=== Stored items ===
━━━
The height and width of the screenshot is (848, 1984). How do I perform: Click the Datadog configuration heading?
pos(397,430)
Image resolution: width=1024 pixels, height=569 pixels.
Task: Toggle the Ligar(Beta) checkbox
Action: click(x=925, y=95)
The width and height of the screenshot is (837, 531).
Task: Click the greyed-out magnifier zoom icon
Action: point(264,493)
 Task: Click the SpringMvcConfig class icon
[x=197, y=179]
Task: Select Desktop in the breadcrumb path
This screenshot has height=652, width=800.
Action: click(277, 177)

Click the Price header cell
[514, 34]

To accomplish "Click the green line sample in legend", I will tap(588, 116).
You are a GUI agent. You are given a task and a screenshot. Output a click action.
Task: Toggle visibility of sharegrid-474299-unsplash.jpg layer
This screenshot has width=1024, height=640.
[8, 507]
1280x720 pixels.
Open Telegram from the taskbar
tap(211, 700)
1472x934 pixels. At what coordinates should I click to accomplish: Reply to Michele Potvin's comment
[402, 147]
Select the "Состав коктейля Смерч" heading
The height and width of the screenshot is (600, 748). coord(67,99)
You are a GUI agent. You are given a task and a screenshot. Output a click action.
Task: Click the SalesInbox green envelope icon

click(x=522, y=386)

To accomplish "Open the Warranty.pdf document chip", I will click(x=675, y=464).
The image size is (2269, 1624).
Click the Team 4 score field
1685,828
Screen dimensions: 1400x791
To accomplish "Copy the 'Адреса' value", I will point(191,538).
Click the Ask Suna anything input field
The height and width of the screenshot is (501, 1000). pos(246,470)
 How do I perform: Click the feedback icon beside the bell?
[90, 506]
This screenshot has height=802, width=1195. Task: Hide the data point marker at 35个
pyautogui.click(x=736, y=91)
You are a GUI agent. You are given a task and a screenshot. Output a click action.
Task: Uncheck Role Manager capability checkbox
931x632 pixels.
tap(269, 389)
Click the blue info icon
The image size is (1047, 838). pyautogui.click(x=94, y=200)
━━━
=== YOUR OBJECTIVE ===
Only the final stretch of the entries above is needed: print exactly the lines from the line containing "Task: Uncheck Role" through the last one.

=== REPLY TO THE EXERCISE ===
Task: Uncheck Role Manager capability checkbox
931x632 pixels.
tap(269, 389)
Click the blue info icon
The image size is (1047, 838). pyautogui.click(x=94, y=200)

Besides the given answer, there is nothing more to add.